Image du Quai de Gare

Quadrant 2 Quadrant 1

Quadrant 3 Quadrant 4

Notre image baptisée le Quai de Gare comporte les éléments suivants :

La notion de gare peut être inférée à l’aide des voies de chemin de fer, du train en gare, du panneau des départs, des bagages, de l’horloge et du contrôleur avec un sifflet, etc. L’annexe 5 présente l’image du QG en formant A4.

Au centre, on aperçoit le panneau des départs avec une poubelle.

Quadrant 1

Un couple ou deux personnes qui s’embrassent. Ils se retrouvent ou se séparent. L’un part ou les deux, ou alors l’un arrive et l’autre est venu l’attendre. L’inférence est induite par les valises posées à côté d’eux. La femme est heureuse (sourire). Il faut donc être en mesure de comprendre ce que font les personnages, où ils sont (sur le quai d’une gare), où ils vont (en vacances). On aperçoit le numéro du quai (2) ainsi que le secteur du quai (B). Ce quadrant contient également la

9 Le découpage de l’image correspond au découpage usuel des quadrants mathématiques numérotés de 1 à 4 dans le sens anti-horaire, à partir de celui situé dans le quart de plan supérieur de droite.

rampe d’escaliers menant sur le quai. On aperçoit une partie des rails. Pris individuellement, ce quadrant contient tous les éléments permettant de situer le lieu de l’action.

Quadrant 2

Ce quadrant met en scène un monsieur au visage inquiet (des gouttes de sueur giclent de son front et il a la bouche grande ouverte) qui court pour prendre son train car il est sûrement en retard. Il porte une mallette (inférence du travail). Un contrôleur de train siffle le départ du train et fait une gestuelle pour indiquer que le train s’en va. Les portes sont effectivement déjà fermées. Une note de musique s’échappe de son sifflet indiquant qu’il siffle. Son visage est peu expressif/peu enjoué.

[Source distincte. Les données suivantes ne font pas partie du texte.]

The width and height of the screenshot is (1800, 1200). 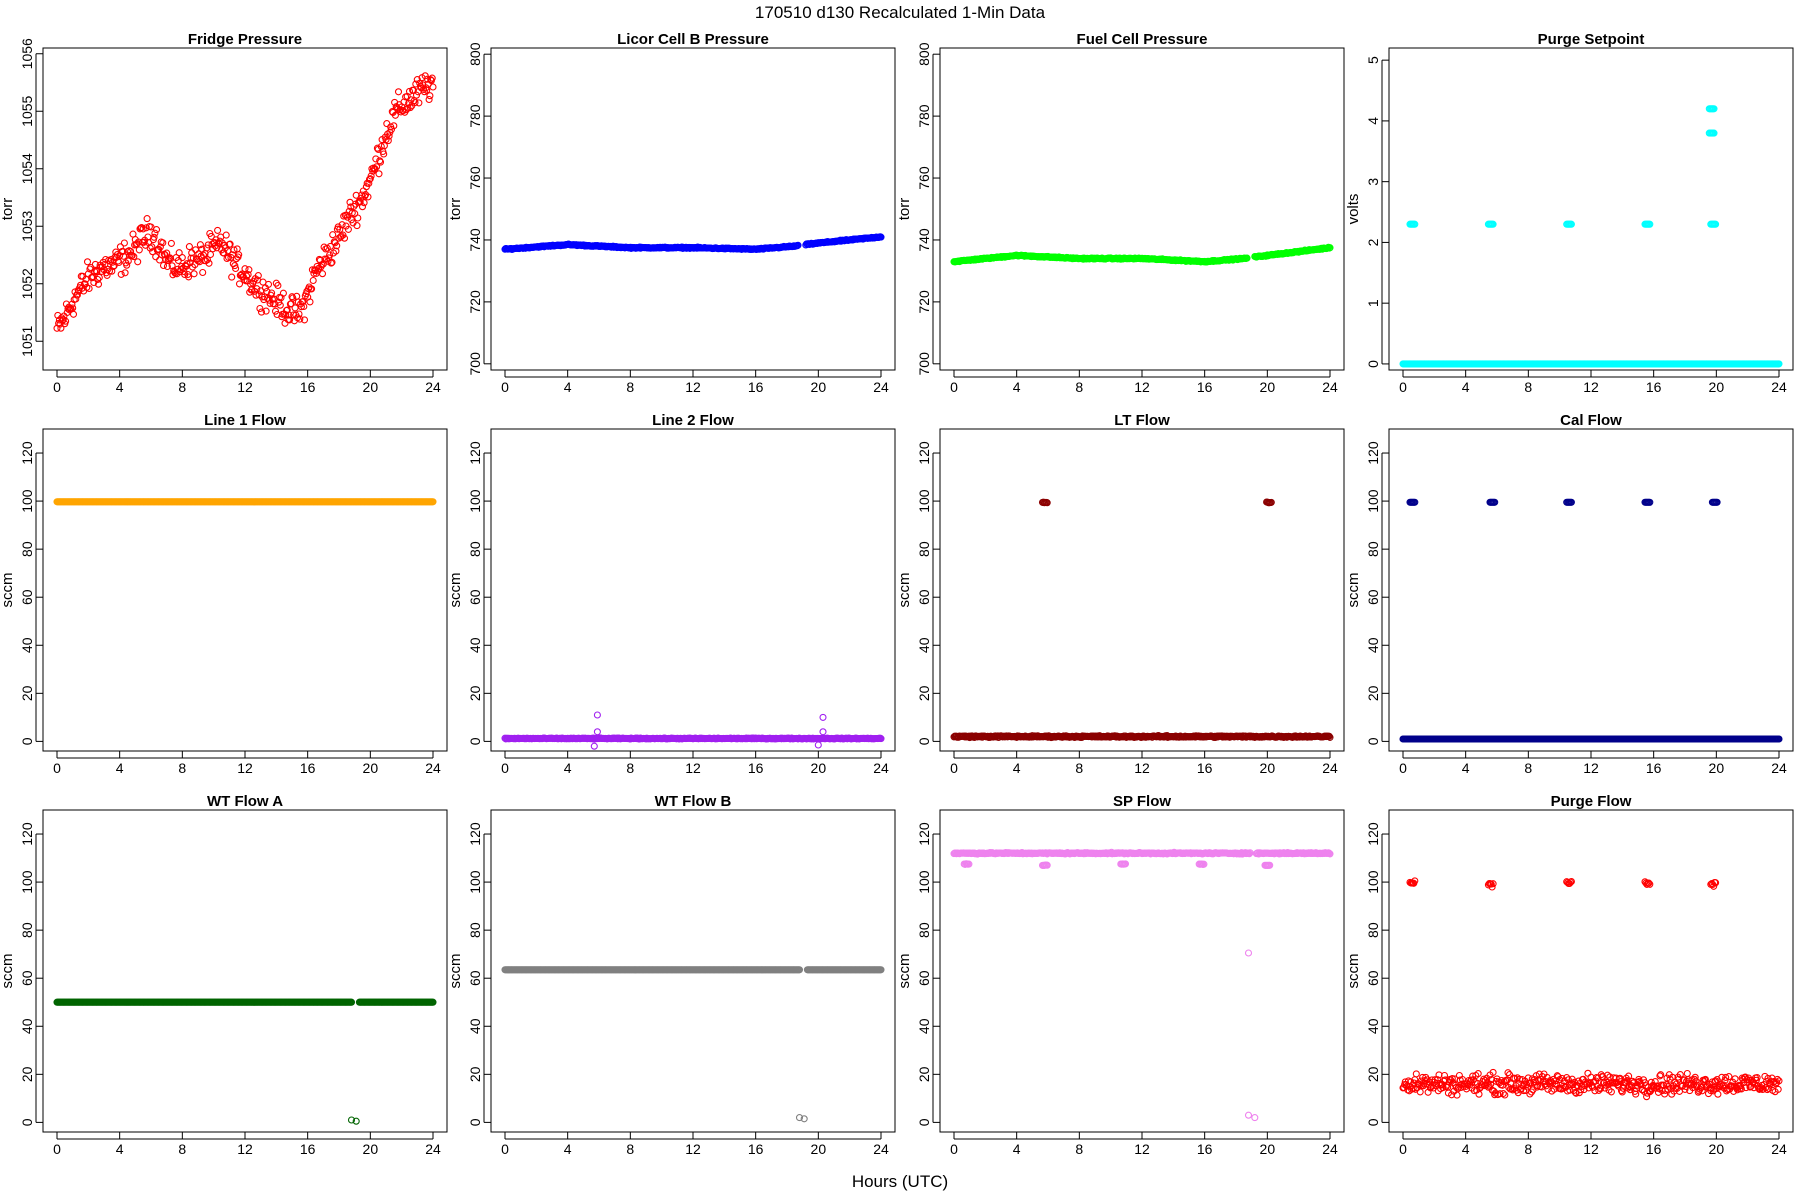 I want to click on panel-title: Cal Flow, so click(x=1591, y=420).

Ce quadrant contient également une horloge, permettant de vérifier si le patient peut lire l’heure (6h06/18h06) et également s’il peut faire une inférence quant à la période de la journée représentée par la scène. On peut lire le mot « départs » qui aide également à situer le lieu. La présence d’un mot écrit permet d’évaluer si le patient peut le déchiffrer. Ce quadrant, pris individuellement, contient tous les éléments permettant de situer le lieu de l’action.

Quadrant 3

On voit une scène humoristique bien connue de tous : un monsieur, malchanceux, glisse sur une peau de banane. Il semble apeuré et surpris (la bouche grande ouverte, les yeux grands ouverts). Il va tomber et sa valise s’ouvre. Ses affaires vont être éparpillées sur le quai. L’inférence se fait par l’interaction du monsieur, de la peau de banane et de la valise qui s’ouvre. Il y a un non mot

« zip » ou onomatopée écrite. On remarque la présence de la poubelle, considérée comme un élément non pertinent. Ce quadrant, à lui seul, ne permet pas de déterminer précisément le lieu de l’action.

Quadrant 4

Une dame âgée/une grand-maman est assise sur un banc. Elle lit de manière concentrée, en attendant le train. Elle a son sac à commissions à côté d’elle. On voit également un homme, coiffé d’un bonnet, qui traverse tranquillement les voies en tirant sa valise à roulettes, alors qu’il y a un panneau d’interdiction derrière lui. Il semble distrait et il siffle. Il représente l’élément étrange et non conventionnel de la scène. Ce quadrant pris individuellement, contient tous les éléments permettant de situer le lieu de l’action.

Notre objectif, en construisant cette nouvelle image, est véritablement de créer quelque chose de nouveau, sans forcément rester dans le cadre de ce qui a été fait précédemment par d’autres auteurs.